As humans, we reserve our deepest and darkest fears, not for the monsters, not for the murderers, but for the disease: the growing corruption lurking within. The three playable characters of Pathologic are healers, so to speak, but none of them is fully equipped to handle the rot in the heart of their Russian village. The inaccessible masterpiece of Ice-Pick Lodge, poorly translated, slow and as hostile as any other game released, wants to make you feel as painful as it would be to live the world of an infected nightmare, emphasizing the horror of surviving in a world of survival. The characters lie to you, the healing objects exhaust your other statistics and someone, somewhere, is always about to be the next victim of the sand plague. Keep up with the tide of death and you will find yourself entering the mystical enmity that is destroying these people. However, you are more likely to make a simple mistake and send yourself spiraling towards infection, madness and inevitable death.

Siren:

You can’t stop the dead in Siren, a second-world PlayStation 2 game and very hard from the original Silent Hill director, Keiichiro Toyama.
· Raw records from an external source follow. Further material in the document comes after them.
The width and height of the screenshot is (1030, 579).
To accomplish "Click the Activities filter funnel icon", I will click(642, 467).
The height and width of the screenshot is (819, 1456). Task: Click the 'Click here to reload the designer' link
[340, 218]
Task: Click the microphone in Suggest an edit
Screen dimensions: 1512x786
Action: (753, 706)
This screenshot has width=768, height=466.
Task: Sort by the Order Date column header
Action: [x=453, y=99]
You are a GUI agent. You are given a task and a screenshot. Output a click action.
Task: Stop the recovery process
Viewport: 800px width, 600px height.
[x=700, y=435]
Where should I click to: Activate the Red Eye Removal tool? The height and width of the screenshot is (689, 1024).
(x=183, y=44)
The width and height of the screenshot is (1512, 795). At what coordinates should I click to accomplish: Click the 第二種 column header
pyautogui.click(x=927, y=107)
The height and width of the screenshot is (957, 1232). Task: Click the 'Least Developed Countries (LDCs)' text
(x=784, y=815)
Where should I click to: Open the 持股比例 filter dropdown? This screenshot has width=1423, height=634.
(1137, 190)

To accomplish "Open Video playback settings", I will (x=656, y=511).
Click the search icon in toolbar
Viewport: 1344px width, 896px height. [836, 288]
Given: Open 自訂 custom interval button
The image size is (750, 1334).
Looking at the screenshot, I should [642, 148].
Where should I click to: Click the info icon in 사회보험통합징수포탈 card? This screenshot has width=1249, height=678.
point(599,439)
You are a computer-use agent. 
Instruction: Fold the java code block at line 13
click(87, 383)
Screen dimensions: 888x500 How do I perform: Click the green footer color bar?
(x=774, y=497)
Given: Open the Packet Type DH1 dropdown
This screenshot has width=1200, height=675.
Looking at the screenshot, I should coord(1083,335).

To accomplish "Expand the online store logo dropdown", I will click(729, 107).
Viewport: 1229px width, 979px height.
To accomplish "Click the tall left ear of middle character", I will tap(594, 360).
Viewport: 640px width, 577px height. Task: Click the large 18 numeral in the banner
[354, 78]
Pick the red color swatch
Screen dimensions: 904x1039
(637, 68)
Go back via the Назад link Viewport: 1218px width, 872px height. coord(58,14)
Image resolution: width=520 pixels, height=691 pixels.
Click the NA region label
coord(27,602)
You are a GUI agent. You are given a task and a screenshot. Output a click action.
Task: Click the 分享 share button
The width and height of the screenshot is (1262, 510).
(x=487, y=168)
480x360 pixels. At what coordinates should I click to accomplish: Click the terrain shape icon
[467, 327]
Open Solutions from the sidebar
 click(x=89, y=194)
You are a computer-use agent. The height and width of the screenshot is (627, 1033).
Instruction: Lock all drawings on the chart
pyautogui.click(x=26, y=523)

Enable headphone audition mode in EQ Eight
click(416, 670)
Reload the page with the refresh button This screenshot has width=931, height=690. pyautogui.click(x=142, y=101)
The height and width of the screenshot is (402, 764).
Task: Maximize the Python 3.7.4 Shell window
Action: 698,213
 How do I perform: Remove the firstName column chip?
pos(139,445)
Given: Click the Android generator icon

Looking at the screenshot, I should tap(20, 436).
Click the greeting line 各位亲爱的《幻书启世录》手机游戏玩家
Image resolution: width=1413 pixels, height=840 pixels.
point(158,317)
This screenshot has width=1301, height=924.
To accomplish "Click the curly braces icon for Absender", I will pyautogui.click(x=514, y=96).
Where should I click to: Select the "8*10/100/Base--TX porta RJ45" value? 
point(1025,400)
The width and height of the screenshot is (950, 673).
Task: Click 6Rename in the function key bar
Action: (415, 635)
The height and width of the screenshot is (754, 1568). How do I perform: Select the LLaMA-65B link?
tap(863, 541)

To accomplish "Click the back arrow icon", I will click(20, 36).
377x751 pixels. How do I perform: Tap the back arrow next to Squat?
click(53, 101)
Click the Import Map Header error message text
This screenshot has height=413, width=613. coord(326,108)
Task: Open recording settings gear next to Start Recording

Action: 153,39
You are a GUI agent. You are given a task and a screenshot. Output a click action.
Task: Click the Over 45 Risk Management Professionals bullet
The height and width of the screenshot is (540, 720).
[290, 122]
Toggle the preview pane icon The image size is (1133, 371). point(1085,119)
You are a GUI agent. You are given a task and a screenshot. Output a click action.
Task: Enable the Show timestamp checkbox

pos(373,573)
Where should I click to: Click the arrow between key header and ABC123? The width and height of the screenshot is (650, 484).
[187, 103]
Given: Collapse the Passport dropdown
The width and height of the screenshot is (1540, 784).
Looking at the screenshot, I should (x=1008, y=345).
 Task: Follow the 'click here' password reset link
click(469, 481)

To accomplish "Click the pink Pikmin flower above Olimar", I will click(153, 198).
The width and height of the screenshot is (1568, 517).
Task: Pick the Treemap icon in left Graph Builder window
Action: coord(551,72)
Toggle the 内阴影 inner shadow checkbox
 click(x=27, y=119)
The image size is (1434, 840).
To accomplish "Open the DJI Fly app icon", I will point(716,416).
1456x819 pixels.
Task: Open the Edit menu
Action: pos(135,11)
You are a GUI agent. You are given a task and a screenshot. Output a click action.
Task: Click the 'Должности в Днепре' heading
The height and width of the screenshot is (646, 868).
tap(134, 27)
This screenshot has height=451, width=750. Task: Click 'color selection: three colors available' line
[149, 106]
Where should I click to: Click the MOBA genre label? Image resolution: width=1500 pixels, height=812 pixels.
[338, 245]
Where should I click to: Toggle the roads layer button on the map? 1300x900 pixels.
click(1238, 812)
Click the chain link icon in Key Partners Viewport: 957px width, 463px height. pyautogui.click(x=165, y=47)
If you play like a character with a weapon, a cast of children, teachers and television stars, with the style of a track, whose faces look like pictures projected on paper plates, you can momentarily silence the smiling voices of your pursuers. But they will rise again to chase you through dark levels designed with such malice that sometimes you will also have to laugh. You can tune in to the enemy’s vision, finding them as air stations between static walls and worms, and use their patrols to build your mental map of the village of Hamada. When they see you, their sight cancels yours with a red flash, and you see your own immobile figure approaching within a frame that is wobbling. In a game of superimposed views and narratives, this is the best trick: the horror of seeing yourself with hostile eyes.